A ideologia democrática pode proporcionar – e proporciona de facto – popularidade, êxitos eleitorais, vantagens, mas, quando chega a hora da verdade, revela a sua natureza antiproletária. Aí, o proletariado que ao longo dos anos anteriores de escaramuças não ganhou têmpera política e ideológica e se habituou a servir de auxiliar da burguesia será incapaz de fazer prevalecer os seus interesses. Foi o que também constatámos dolorosamente em Portugal no Outono de 75.

Aprendamos com Lenine que a conquista de alianças de classe não é a troca dos objectivos do proletariado por imaginárias metas não-revolucionárias, capazes de seduzir a pequena burguesia; nem é a troca da voz independente e exigente do proletariado pelos discursos unitário-diplomáticos que agradam a todos e nada esclarecem – é armar o proletariado com a capacidade de arrastar atrás de si as camadas vacilantes.
Aprendamos com Lenine que criticar os sectores burgueses que ficam contíguos ao proletariado não prejudica a luta contra o inimigo principal, reforça-a. De facto, como se pode dar real poder ofensivo à luta das massas contra a actual onda de pilhagem e terror lançada pela burguesia, com debilidades pequeno-burguesas como a “justa retribuição do trabalho”, a “altermundialização”, o “Estado de direito democrático”, o “respeito pelos direitos humanos”, a “Europa social”, a “luta por um mundo melhor”, se não mostrarmos diariamente ao proletariado o sinal de classe pequeno-burguês das propostas conciliadoras, reformistas, pacifistas, alienantes que diariamente lhe são apresentadas? Sem a hegemonia da política proletária dentro dele, esses movimentos, por muito positivos que sejam os seus impulsos espontâneos, degeneram continuamente em sonhos patetas de humanizar e domesticar o capitalismo.

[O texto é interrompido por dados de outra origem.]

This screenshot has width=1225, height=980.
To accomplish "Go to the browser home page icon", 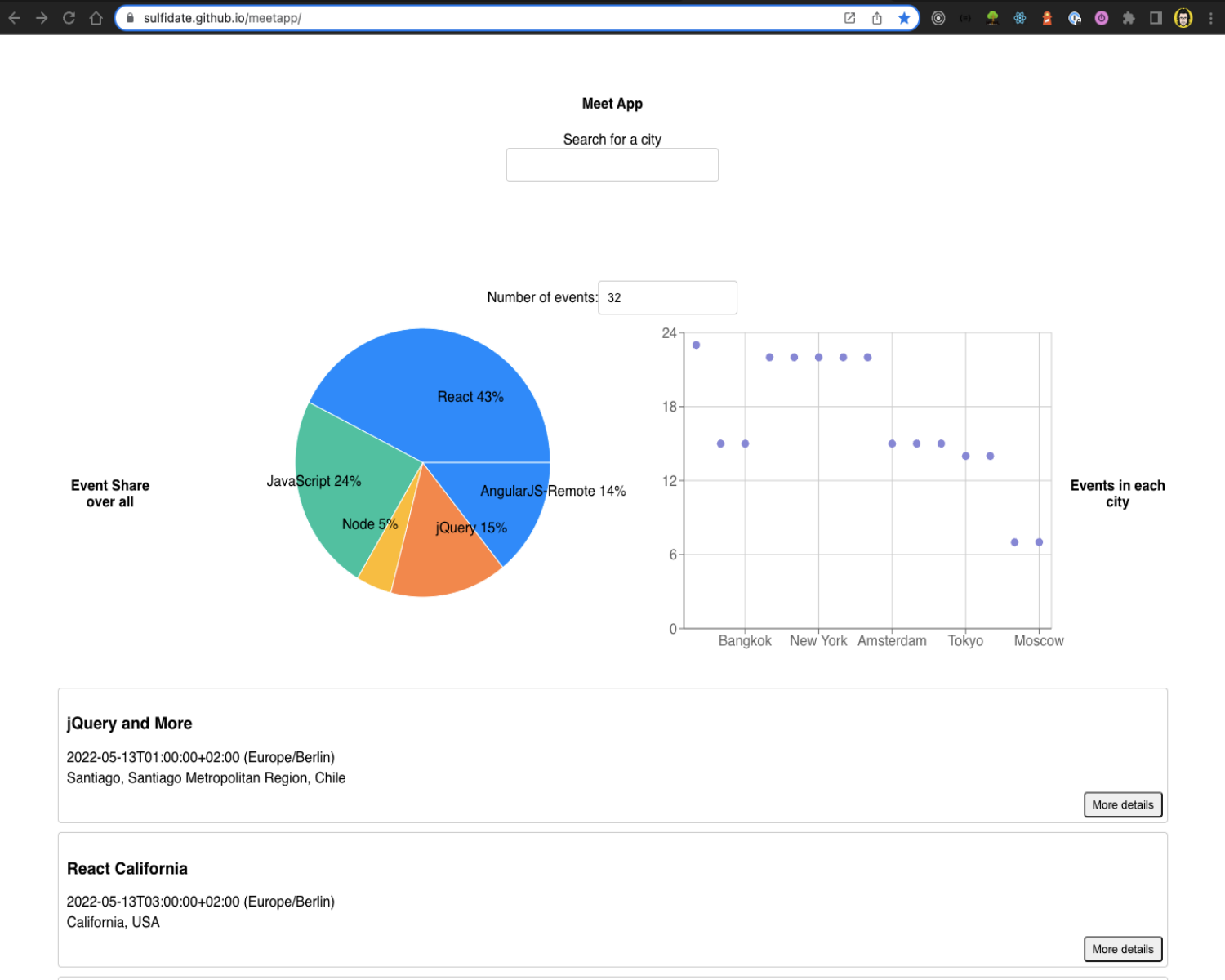I will coord(96,18).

Há quem estude o leninismo em busca de fórmulas que nos dêem a receita mágica para o êxito. Tais fórmulas não existem. O mundo muda continuamente e decorar fórmulas é o caminho mais certo para nos perdermos. Uma só linha de rumo extraio do leninismo: distinguir continuamente os interesses políticos do proletariado dos da pequena burguesia; ver tudo pelos olhos da única classe que está interessada na liquidação até ao fim do capitalismo, na expropriação da burguesia. Desde que tenhamos essa linha sempre presente encontramos as respostas políticas de cada dia. Pelo menos foi isto que eu aprendi do leninismo.

(*) Este artigo foi apresentado, em forma abreviada, nas VIII Jornadas Independentistas Galegas, dedicadas ao “80.º aniversário de Lenine”, no dia 6 de Maio, em Compostela. Ver notícia noutro lugar desta revista.

(1) Lenine, Duas tácticas da social-democracia na revolução democrática, ed. Estampa, Lisboa, 1975, p. 10.

(2) Lenine, Oeuvres, ed. du Progrès, Moscovo, 1977. Tomo 12, p. 505.

(3) Id., p. 126.

(4) “A propósito da revolução nacional”, Maio de 1907. Oeuvres, tomo 12, p. 409.

(5) “A situação e as tarefas da Internacional Socialista”, Novembro de 1914. Oeuvres, 1973, tomo 21, pp. 29-30.